## Short problem
Reproduce each of the following records verbatim, keeping every line in its original order.
■ ■ ■ ■ ■ ■ ■
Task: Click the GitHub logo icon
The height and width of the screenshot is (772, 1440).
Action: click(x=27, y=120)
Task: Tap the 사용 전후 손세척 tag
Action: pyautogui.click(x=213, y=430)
■ ■ ■ ■ ■ ■ ■
## Response
Task: Click the GitHub logo icon
The height and width of the screenshot is (772, 1440).
Action: click(x=27, y=120)
Task: Tap the 사용 전후 손세척 tag
Action: pyautogui.click(x=213, y=430)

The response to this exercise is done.